I had the joy of returning to Camp Frank A. Day in East Brookfield, MA last summer to teach podcasting, and it transported me right back to my counselor days in the mid-’80s. Everything was the same: the boathouse, the waterfront, the cabins, the dining hall– it was eternal and ruggedly beautiful. Teenage counselors haven’t changed, either, happily sharing the camp gossip once they realized I was one of “them.” I made new friends. Never before did grilled cheese and tomato soup evoke so many memories. Is there such a thing as “camp sandwich griddle grease” they order in bulk?

Stevie teaching budding podcasters last summer
For the summer of 2020, Camp Day faced the same agonizing decision as their colleagues. The staff and its board debated, looked at the current environment, acted with the caution of the day, and emailed its community: ” …that there is too much uncertainty surrounding COVID-19 for us to confidently operate a safe and high-quality residential camp this summer.”
I still have friends from summer camp, friendships forged 40 years ago as we shared bunk beds and bug bites for only eight weeks of a handful of summers. Think about that. I’ve had co-workers whose names were forgotten after years in the same offices, if I ever knew them at all. But camp is different. It’s intense. Your bunkmates are your brothers. And the girls? So many firsts all crammed into the time it takes a ChiaPet to mature.

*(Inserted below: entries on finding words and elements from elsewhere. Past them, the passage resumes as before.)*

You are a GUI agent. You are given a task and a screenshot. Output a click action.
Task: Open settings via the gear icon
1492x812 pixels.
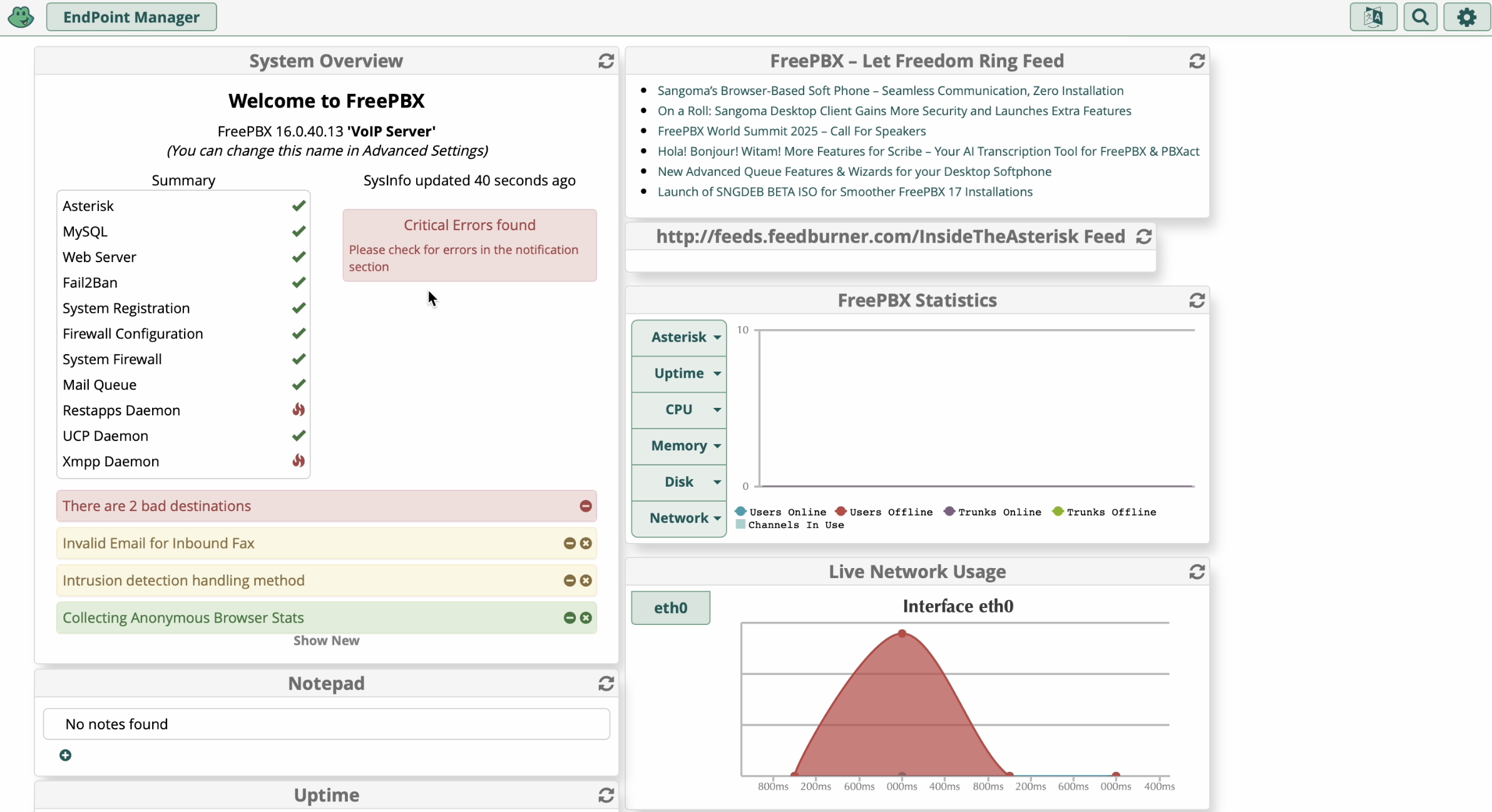click(1468, 17)
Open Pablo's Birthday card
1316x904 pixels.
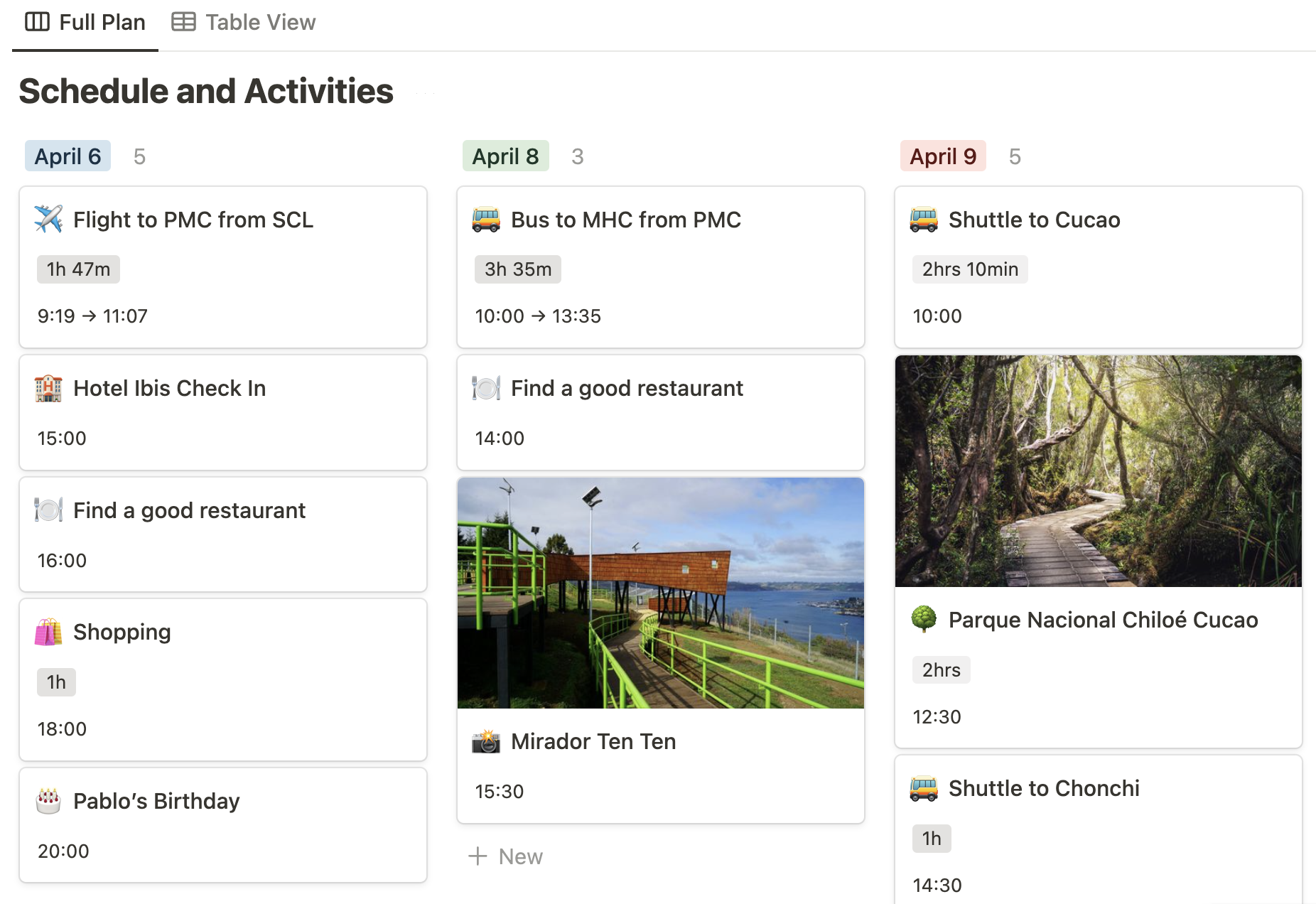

The first time I asked a girl to dance was at Camp Tel Noar. (It was followed shortly by the first time a girl rejected my offer to dance). The first “date” I had was at camp. I was nine. We had a field trip to Canobie Park and I asked Ellen G. if she would go with me. She was very nice. About halfway through our time there, I lost our ticket. It was a harbinger of dates to come.
Camp builds independence and the kind of self-confidence that emboldens a nine year old to ask a girl on a date. College shouldn’t be the first time a kid is really away, feels the pangs of homesickness, and learns to overcome that. Over the years, I became a happier kid at home from spending a summer in the woods.
All of these rites of passage and moments of joy and firsts are on hold. Camps that weathered wars and economic collapse have been felled by a virus. The waterfront will be still. The baseball diamond will remain pristine. The bunks, the dining hall, and the lake will be as still as they are in January.
Sound taps.
See you in 2021. I hope.

Stevie (far left in the shorty-shorts and Hawaiian shirt) and his bunk on his first tour as a counselor.